1. Field of the Invention
The present invention relates to encoding and decoding of a speech signal, and, more particularly, to a wide-band speech signal compression apparatus to compress a speech signal in a scalable bandwidth structure, a wide-band speech signal decompression apparatus to decompress the compressed speech signal, and a method thereof.
2. Description of the Related Art
An existing communication method based on Public Switched Telephone Network (PSTN) samples a speech signal at 8 kHz and transmits a speech signal with a bandwidth of 4 kHz. Accordingly, such a PSTN-based communication method cannot transmit speech signals of a frequency beyond 4 kHz, which deteriorates the voice quality of the speech signal.
To solve such a problem, a packet-based wide-band speech signal compression apparatus that samples a received speech signal at 16 kHz, and provides a speech signal with a bandwidth of 8 kHz, has been developed. However, although the quality of the speech signal improves as the bandwidth of the speech signal increases, the amount of data transmission of the communication channel increases.

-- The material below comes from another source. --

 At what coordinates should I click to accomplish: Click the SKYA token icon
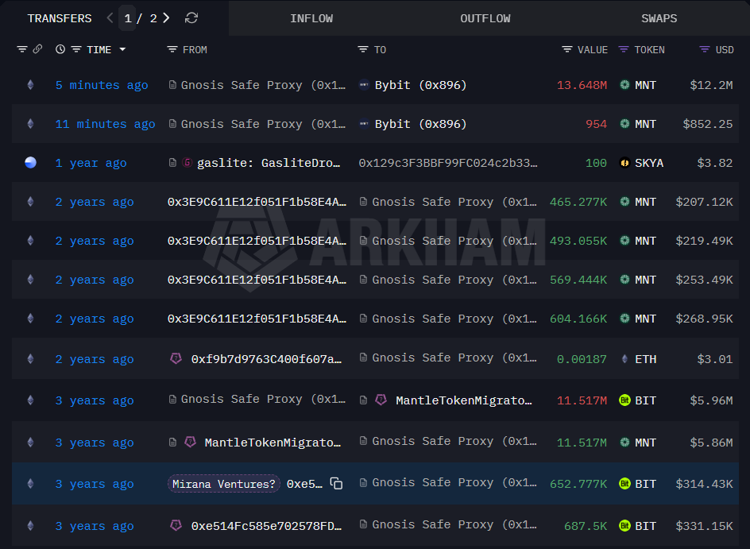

Therefore, to efficiently operate the wide-band speech signal compression apparatus, an adequate communication channel for transmitting large amounts of data should be ensured.
However, the amount of data transmission on the packet-based communication channel may be changed according to various factors. Accordingly, the adequate communication channel required by the wide-band speech signal compression apparatus may not be ensured, which can deteriorate the voice quality of the speech signal. That is, if the amount of data transmission on the communication channel is not enough at a specific moment, the speech packet is lost during transmission, so that the speech signal cannot be transmitted.
Accordingly, a technique which compresses speech signals by a scalable bandwidth has been proposed. An example of such a technique is ITU standard G.722. The ITU standard G.722 proposes a method that divides a received speech signal into two bands, using a low-pass filter and a high-pass filter, and compresses the respective bands individually. In the ITU standard G.722, the signals are compressed according to an Adaptive Differential Pulse Sign Modulation (ADPCM) method. However, the compression method proposed in the ITU standard G.722 has a very high data transmission rate.
Also, the ITU standard G.722.1 discloses a technique that converts a wide-band signal into a frequency-domain signal, divides the frequency-domain signal into several sub-band signals, and compresses the respective sub-band signals. However, the ITU standard G.722.1 is not compatible with a standard narrow-band speech signal compression apparatus, and it also does not construct a speech packet in a scalable bandwidth structure.
A conventional wide-band speech signal compression technique, developed to be compatible with a standard narrow-band speech signal compression apparatus, passes a wide-band speech signal through a low-pass filter to obtain a narrow-band speech signal, encodes the narrow-band speech signal using a standard narrow-band speech signal compressor, and compresses a high-band speech signal using a separate method. Here, packets of the narrow-band speech signal and the high-band speech signal are transmitted in a scalable structure.
A conventional technique for processing a high-band speech signal divides a high-band speech signal into a plurality of sub-band signals using a filter-bank, and compresses the respective sub-band signals. Another conventional technique for compressing a high-band speech signal converts the high-band speech signal into a frequency-domain signal by discrete cosine transform (DCT) or discrete Fourier transform (DFT) and quantizes the generated frequency coefficients individually.
However, since such wide-band speech signal compression techniques having a scalable bandwidth structure do not use the characteristics of the narrow-band speech signal when compressing the high-band speech signal, they have a low compression efficiency.
Also, since these wide-band speech signal compression techniques quantize all frequency coefficients converted to a frequency domain without efficient use of the correlation of intra-band and inter-band, they have a low quantization efficiency and a low prediction performance in decompressing information not transmitted when the signal was compressed.